Развертывание всего этого действования происходит по мере дальнейшего чтения текста: герой находит на обратном пути труп преступно брошенного им человека:

 

Я снег отряхнул - и невесты моей

Увидел потухшие очи...

Давайте вина мне, давайте скорей,

Рассказывать дальше - нет мочи.

 

Если действовать по теории отражения, то стихотворение просто будет расширенным вариантом известного романса, а идея будет ясной и внехудожественной: бывают случаи, когда ямщики видят своих мертвых невест на дороге.
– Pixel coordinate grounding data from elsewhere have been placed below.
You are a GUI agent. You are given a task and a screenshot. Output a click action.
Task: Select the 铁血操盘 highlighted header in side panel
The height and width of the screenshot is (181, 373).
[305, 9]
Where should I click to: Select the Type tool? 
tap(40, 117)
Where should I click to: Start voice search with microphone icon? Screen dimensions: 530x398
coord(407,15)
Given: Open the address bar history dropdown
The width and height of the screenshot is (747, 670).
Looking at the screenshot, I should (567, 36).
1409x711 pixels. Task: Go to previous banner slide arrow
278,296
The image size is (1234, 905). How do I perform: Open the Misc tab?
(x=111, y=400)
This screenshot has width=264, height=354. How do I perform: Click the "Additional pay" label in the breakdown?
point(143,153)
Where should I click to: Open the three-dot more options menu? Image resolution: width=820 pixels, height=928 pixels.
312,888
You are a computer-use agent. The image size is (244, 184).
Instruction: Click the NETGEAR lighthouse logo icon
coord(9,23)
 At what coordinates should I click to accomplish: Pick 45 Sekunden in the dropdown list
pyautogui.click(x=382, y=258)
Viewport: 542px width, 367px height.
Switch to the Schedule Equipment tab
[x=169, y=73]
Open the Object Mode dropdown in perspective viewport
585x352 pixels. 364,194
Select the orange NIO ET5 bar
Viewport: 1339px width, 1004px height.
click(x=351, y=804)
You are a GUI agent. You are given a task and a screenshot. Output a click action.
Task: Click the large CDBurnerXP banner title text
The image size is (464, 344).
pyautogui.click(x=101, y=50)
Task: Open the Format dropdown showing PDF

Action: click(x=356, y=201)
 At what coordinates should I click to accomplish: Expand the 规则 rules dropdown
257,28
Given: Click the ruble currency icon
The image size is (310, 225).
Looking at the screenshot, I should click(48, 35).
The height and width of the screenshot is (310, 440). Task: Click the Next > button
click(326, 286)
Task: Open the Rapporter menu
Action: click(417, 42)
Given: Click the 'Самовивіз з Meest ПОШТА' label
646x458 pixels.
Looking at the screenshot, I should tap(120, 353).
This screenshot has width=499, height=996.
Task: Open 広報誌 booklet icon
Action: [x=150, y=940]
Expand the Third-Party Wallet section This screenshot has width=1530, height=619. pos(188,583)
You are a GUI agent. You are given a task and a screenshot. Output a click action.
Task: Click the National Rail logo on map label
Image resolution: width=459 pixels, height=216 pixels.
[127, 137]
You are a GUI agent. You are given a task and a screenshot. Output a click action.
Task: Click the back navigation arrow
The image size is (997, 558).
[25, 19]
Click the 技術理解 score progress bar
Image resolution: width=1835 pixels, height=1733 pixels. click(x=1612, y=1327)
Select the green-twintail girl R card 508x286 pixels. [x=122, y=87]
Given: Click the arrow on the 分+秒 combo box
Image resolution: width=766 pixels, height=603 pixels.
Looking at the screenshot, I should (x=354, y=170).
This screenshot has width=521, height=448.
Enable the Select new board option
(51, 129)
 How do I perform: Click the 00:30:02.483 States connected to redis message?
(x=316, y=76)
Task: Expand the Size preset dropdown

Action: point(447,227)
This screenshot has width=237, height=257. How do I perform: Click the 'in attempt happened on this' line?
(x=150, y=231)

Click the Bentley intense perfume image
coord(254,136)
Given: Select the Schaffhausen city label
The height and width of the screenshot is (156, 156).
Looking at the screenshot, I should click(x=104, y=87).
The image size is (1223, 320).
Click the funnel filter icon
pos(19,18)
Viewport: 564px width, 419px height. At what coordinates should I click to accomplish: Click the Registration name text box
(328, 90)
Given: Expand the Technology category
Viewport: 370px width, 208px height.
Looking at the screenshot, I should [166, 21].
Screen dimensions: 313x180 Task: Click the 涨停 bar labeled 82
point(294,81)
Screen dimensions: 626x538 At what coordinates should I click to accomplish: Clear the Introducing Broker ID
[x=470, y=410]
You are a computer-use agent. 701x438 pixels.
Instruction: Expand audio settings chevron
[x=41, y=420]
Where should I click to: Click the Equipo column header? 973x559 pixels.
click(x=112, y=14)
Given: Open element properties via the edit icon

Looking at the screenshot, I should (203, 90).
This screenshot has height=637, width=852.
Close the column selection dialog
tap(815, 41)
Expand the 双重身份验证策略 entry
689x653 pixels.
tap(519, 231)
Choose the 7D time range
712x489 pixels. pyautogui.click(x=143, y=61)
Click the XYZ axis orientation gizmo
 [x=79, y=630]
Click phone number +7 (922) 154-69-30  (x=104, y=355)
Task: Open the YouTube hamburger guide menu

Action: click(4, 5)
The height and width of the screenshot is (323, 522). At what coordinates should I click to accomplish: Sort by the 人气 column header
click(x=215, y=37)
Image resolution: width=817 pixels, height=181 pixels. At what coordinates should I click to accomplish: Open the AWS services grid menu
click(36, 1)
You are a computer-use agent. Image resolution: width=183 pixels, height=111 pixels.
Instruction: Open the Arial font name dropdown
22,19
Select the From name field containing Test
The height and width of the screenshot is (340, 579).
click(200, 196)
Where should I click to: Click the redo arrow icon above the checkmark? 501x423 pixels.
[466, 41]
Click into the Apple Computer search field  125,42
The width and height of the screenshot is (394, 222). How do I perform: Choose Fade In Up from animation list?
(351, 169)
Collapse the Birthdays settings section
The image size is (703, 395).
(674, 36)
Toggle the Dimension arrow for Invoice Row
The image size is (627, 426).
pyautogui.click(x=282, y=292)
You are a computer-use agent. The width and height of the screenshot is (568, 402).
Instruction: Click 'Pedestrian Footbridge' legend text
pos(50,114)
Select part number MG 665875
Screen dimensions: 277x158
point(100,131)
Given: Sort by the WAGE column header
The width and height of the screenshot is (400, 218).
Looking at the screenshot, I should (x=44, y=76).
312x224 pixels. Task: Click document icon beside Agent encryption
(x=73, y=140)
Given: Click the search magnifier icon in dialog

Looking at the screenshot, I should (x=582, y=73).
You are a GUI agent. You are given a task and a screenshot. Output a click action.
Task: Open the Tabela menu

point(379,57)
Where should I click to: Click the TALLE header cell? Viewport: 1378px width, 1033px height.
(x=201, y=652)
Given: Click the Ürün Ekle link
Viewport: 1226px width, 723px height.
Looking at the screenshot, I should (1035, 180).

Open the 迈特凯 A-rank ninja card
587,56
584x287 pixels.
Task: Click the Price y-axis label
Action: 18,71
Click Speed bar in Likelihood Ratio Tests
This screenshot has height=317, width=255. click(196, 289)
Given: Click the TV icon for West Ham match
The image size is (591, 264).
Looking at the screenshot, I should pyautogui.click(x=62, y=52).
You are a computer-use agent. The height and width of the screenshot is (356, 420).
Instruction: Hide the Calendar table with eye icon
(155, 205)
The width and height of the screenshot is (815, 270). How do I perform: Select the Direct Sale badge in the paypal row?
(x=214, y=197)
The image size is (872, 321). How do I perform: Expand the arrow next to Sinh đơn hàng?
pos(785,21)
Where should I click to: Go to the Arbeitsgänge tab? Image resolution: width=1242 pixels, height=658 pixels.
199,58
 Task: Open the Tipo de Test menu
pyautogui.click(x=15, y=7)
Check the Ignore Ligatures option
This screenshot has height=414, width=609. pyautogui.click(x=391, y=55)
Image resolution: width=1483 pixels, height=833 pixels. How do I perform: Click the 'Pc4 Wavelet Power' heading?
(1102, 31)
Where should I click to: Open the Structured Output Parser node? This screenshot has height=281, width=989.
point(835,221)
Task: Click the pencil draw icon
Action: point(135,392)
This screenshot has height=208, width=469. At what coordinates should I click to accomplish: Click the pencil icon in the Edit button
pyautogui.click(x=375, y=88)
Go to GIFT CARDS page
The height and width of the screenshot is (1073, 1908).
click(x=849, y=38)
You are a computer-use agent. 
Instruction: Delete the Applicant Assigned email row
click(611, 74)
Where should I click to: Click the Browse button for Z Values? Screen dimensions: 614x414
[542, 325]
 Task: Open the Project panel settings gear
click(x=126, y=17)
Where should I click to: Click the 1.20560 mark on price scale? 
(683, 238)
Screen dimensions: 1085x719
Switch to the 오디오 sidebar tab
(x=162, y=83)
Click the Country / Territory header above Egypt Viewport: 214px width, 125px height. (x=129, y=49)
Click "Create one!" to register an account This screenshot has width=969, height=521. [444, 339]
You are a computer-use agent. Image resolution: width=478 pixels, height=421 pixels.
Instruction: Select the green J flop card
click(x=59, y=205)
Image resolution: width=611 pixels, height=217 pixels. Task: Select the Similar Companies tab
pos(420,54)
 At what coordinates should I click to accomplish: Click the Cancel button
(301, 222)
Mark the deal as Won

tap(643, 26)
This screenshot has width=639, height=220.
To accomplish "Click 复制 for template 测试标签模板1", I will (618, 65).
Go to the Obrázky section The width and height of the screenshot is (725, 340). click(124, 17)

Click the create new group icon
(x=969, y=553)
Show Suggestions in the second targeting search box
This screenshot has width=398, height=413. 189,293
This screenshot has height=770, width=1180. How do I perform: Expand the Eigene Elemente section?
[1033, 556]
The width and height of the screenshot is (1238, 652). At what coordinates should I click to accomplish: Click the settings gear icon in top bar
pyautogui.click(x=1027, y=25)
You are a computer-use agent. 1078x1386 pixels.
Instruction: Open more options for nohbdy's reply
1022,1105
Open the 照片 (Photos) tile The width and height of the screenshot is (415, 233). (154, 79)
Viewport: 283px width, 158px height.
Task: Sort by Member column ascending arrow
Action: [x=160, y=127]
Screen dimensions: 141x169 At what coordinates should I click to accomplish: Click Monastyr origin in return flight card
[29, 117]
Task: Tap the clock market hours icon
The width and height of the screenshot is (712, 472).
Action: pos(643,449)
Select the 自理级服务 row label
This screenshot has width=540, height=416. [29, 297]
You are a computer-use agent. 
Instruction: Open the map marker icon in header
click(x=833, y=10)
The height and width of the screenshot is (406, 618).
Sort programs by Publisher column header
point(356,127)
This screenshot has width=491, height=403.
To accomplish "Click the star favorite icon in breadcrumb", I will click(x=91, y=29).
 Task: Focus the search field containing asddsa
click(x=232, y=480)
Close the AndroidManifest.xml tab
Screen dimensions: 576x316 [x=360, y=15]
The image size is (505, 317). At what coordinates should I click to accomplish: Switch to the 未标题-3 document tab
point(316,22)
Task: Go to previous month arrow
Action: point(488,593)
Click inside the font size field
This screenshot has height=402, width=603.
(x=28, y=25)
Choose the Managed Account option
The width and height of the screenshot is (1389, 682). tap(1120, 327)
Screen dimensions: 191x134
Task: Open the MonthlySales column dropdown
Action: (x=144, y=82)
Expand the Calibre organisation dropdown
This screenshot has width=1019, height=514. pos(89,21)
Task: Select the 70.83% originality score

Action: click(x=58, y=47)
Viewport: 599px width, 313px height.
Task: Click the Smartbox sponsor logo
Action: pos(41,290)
При соблюдении техники интендирования (при выведении интенции на нужные топосы и при конфигурировании топосов) происходит художественное смыслообразование, появление новых смыслов, метасмыслов и художественны идей: любовь к широкому простору не освободила ямщика от рабства и трусости перед начальством, и из этой несвободы выходит беда для всех - несчастный ямщик загубил человеческую жизнь, загубил свою любовь, загубил свою душу. Рабство и трусость - это всеобщая гибель.

 

Таков смысл смыслов, который нельзя "отразить из объективной действительности", но до которого можно додуматься - и поэтам, и их читателям - при соблюдении техники интендирования, точнее - при последовательном техническом использовании вопросов, перед которыми ставит себя реципиент ради достижения четкого интендирования. Интендирование завершает каждый виток вовне- и вовнутрь-идущей рефлексии, а сопровождается оно обогащением герменевтической ситуации, предполагающей использование и других техник, - техники герменевтического круга, техники растягивания смысла, техники распредмечивания и др.

 

Заканчивая параграф, посвященный источникам и условиям появления смыслов, еще раз подчеркнем, что именно ситуация, ноэматичность, интенциональность - основные источники смыслообразования.